- [提示文]:
+++

イヌとネコのマイクロチップ情報登録~2022年度~

 先日、時間があったので日本獣医師会雑誌を長時間読んでいました。

 カロリーメイトをおかずにご飯を食べるくらい「ご飯が」いや、「読みが」すすまない栄養過多な雑誌ではあるのですが詳しくマイクロチップの解説が書かれていました。

 2022年6月1日からマイクロチップについていろんなことが変わるのですが、私にはどう変わるのかがよくわかっていませんでした。

 こんな私でも日本獣医師会雑誌を読んでわかったことを書きたいと思います。ユーモアのないガチの長文になるので、読みたい方だけ読んでください。

マイクロチップの義務化

 先日も書いたのですが、2022年6月1日からマイクロチップ装着が義務化される対象は犬猫販売業者の犬猫に対してであり、

 いま家庭で飼育されている犬猫や地域猫などに対しては装着が義務化されていません。

努力義務にとどまっています。

ただし、

2022年6月1日以降、

 飼育している家庭の犬猫にマイクロチップを装着した場合や

 マイクロチップを装着し法定登録された犬猫を譲り受けた場合、

 もちろん販売店で犬猫を購入した場合は

マイクロチップ情報を法定登録もしくは変更登録をしなければいけません。

情報の登録・変更については、販売業者以外であっても義務です。

マイクロチップの情報登録

 これまでは、当院でもそうですがマイクロチップ装着した際には必ず

日本獣医師会が築き上げたAIPO(動物ID普及推進会議)のデータベース

に登録していました。

AIPOデータベースはいまや300万頭に迫る犬猫が登録されています。

登録は任意ではあるのですが、当院でマイクロチップ装着した犬猫の100%がAIPOに登録されています。

+++

- [入力データ]:
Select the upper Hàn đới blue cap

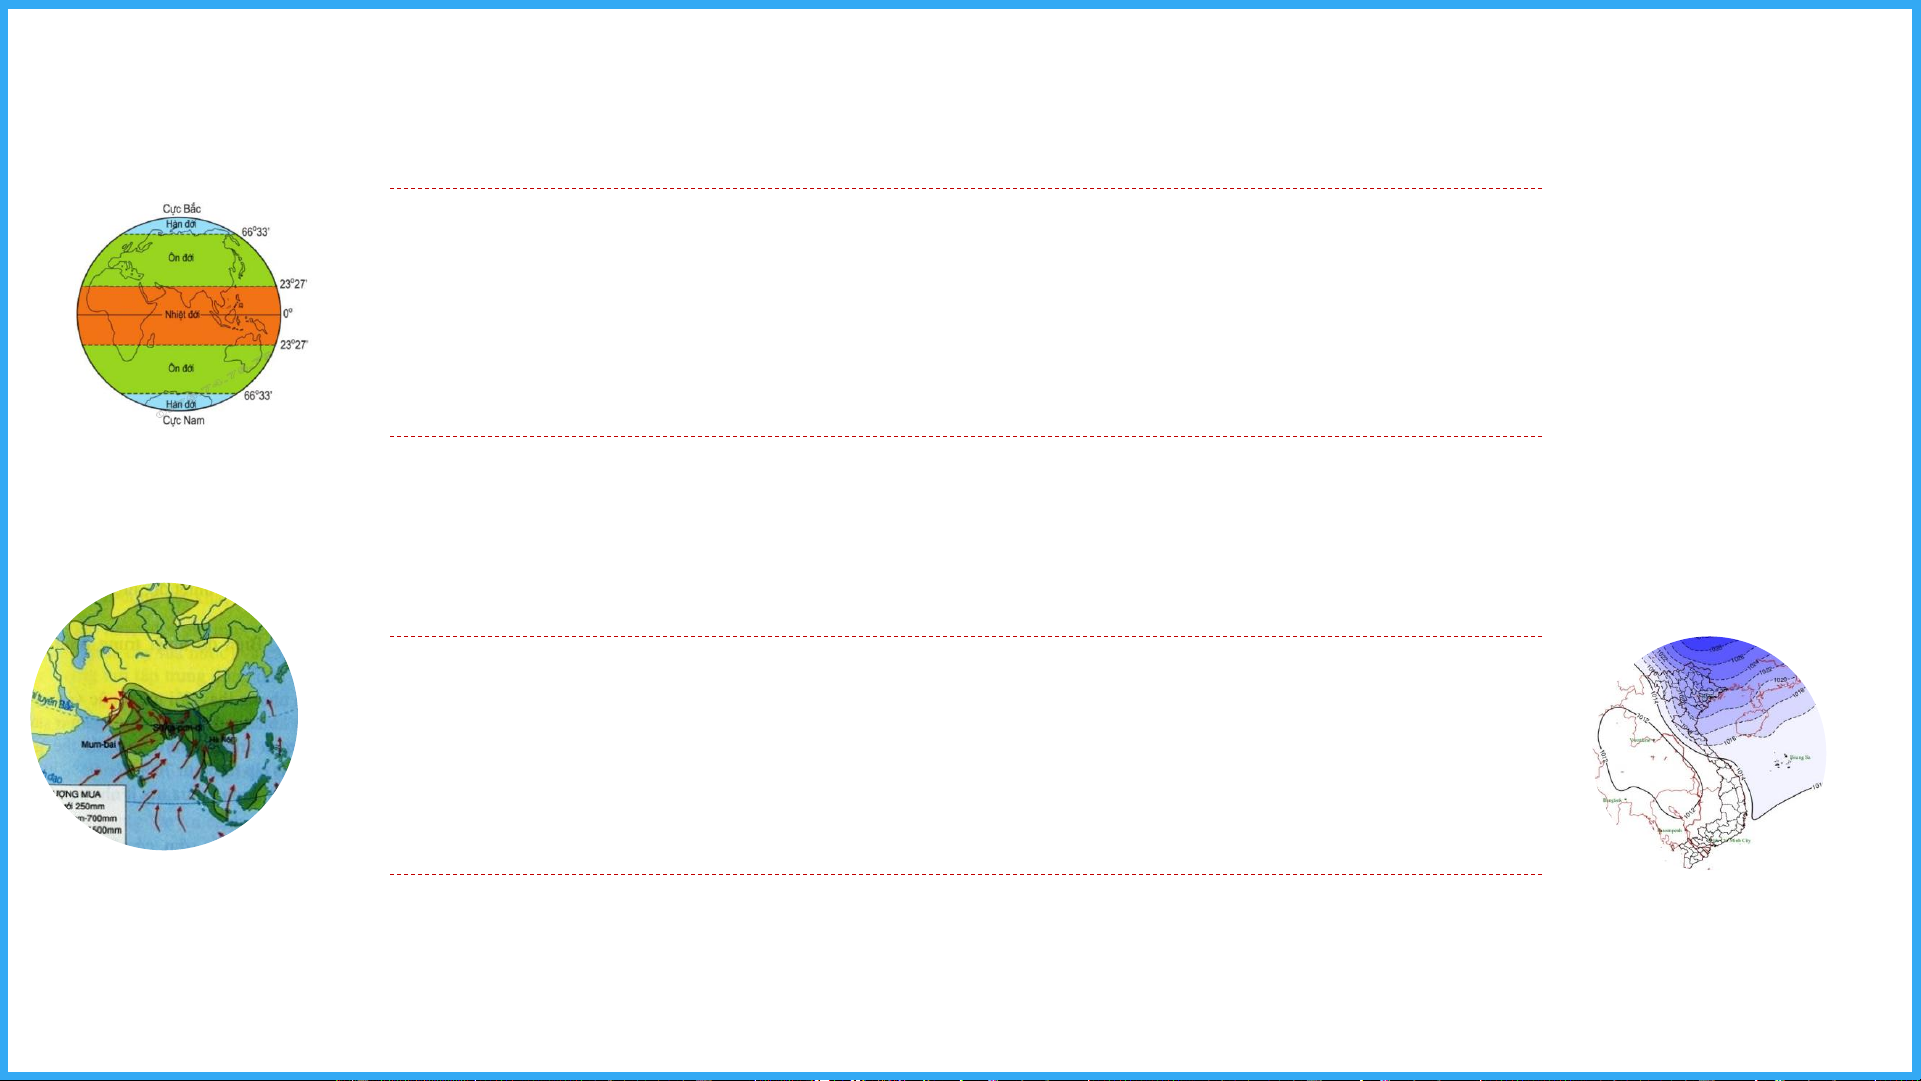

+++

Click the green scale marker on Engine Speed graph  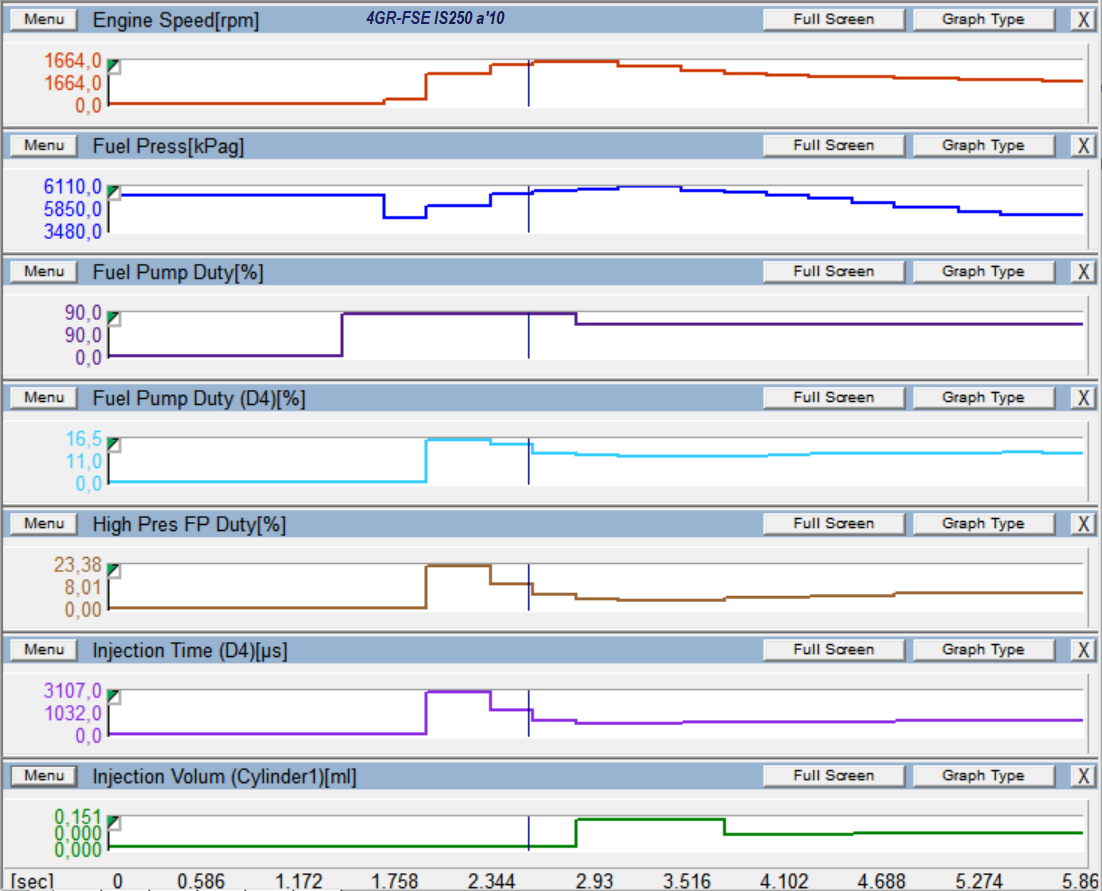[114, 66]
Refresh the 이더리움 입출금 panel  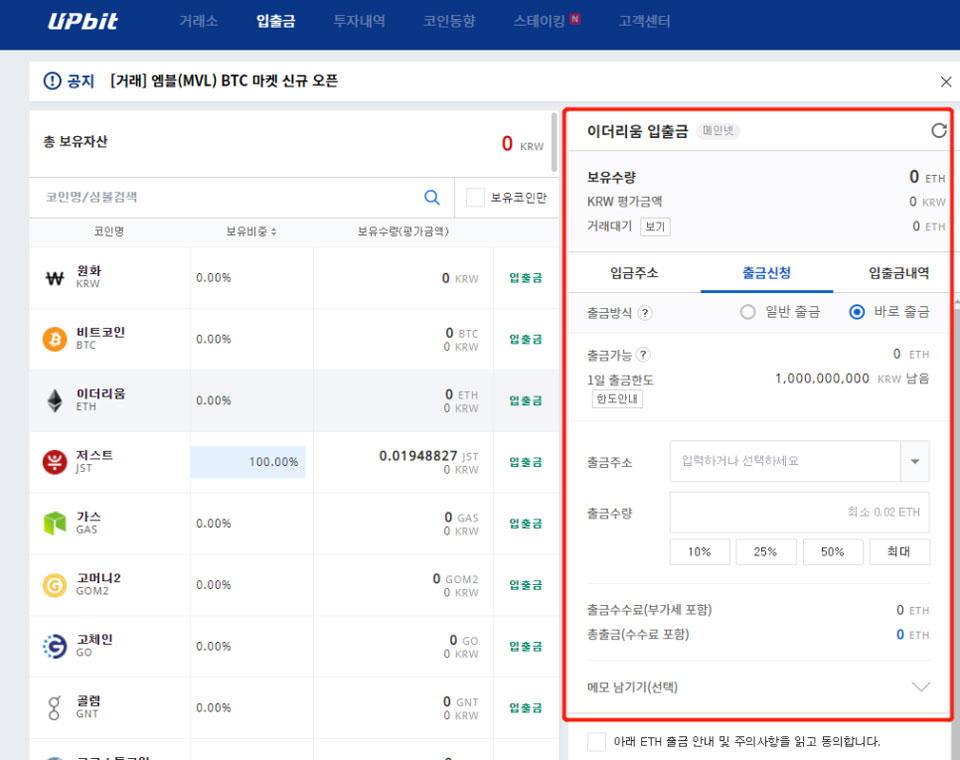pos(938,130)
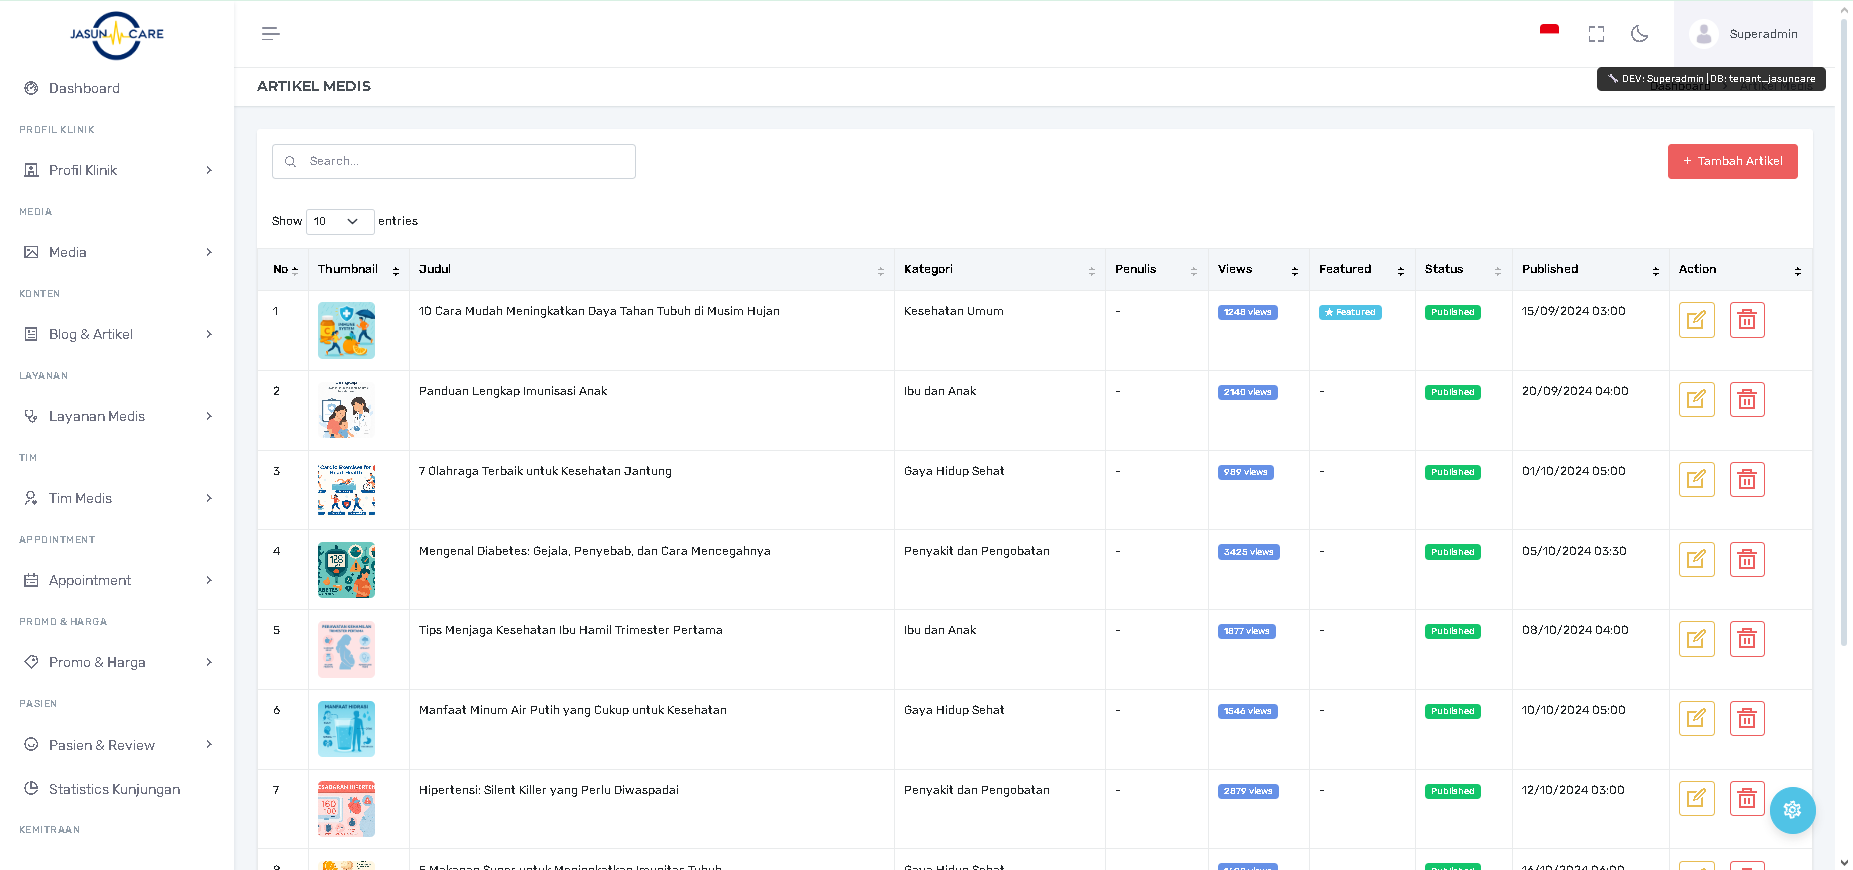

+++

- [課題]:
イヌとネコのマイクロチップ登録についての提示文を、最後の文のあとから書き続けてください。 入力データの行は、提示文とは別のところから取ったものです。

- [回答欄]:
しかし、

 2022年6月1日以降は環境省データベースへの登録(法定登録)が義務になります。

 これまでのAIPO(動物ID普及推進会議)データベースへの登録は任意になります。

 2022年6月1日以降も歴史あるAIPO(動物ID普及推進会議)のデータベースは継続されていくのですが、

あくまで任意登録です。

環境省データベースへの登録が義務=法定登録になります。

 こうなると、今後は法定登録(環境省データベース)のみでAIPOに登録されない動物がでてくるのではないかな?

と思います。

 後述しますが、このへんはAIPO登録の現状のメリットを粘り強く周知していくしかないと思います。

そもそも、

 AIPO(動物ID普及推進会議)のデータベースをそのまま環境省データベースに移行させて一本化すればよい!

と私も思うし、そういう構想だったようですが、

結局どうなったかというと

全く別物のデーターベースが2つできちゃった!
~どちらも日本獣医師会が関与しているのに~

となっています。

 たぶん、個人情報保護の観点で「AIPOから横滑りで法定登録」はかんたんにはできないということだろうと思います。

そんなこんなで

 すでにAIPOに登録されている犬猫は、オーナー様自身で環境省データベースへの移行登録をする必要があります。

環境省のマイクロチップ登録サイト

↑このようなチラシを当院でもマイクロチップ装着のオーナー様に配布しています。AIPO登録済みのワンちゃんネコちゃんは移行登録もよろしくお願いいたします。

 ちなみに、2022年5月31日以前から飼育しているマイクロチップ装着済犬猫については、法定登録の義務はありません。

環境省データベースへの移行登録受付サイト

↑移行登録受付サイトはこんな感じになっています。「コレナンデ商会のブルブル君、こんなとこに転職してたんか!」みたいなイラストがお迎えしてくれます。

AIPO登録と法定登録(環境省データベース)の違いは?

AIPO登録と法定登録の違いをかんたんに2つ挙げます。
~ちなみに2つ以外にもまだまだ違いはあります~

ひとつ目

登録料が違う!

・AIPO登録は初回登録のみ1050円。

・法定登録はネット経由で300円。登録・変更のたびに毎回300円課金されます。紙申請だと毎回1000円です。

 変更のたびに何度でも課金されるシステムとはいえデータベース維持管理のために300円でずっとやっていけるのだろうか?と思います。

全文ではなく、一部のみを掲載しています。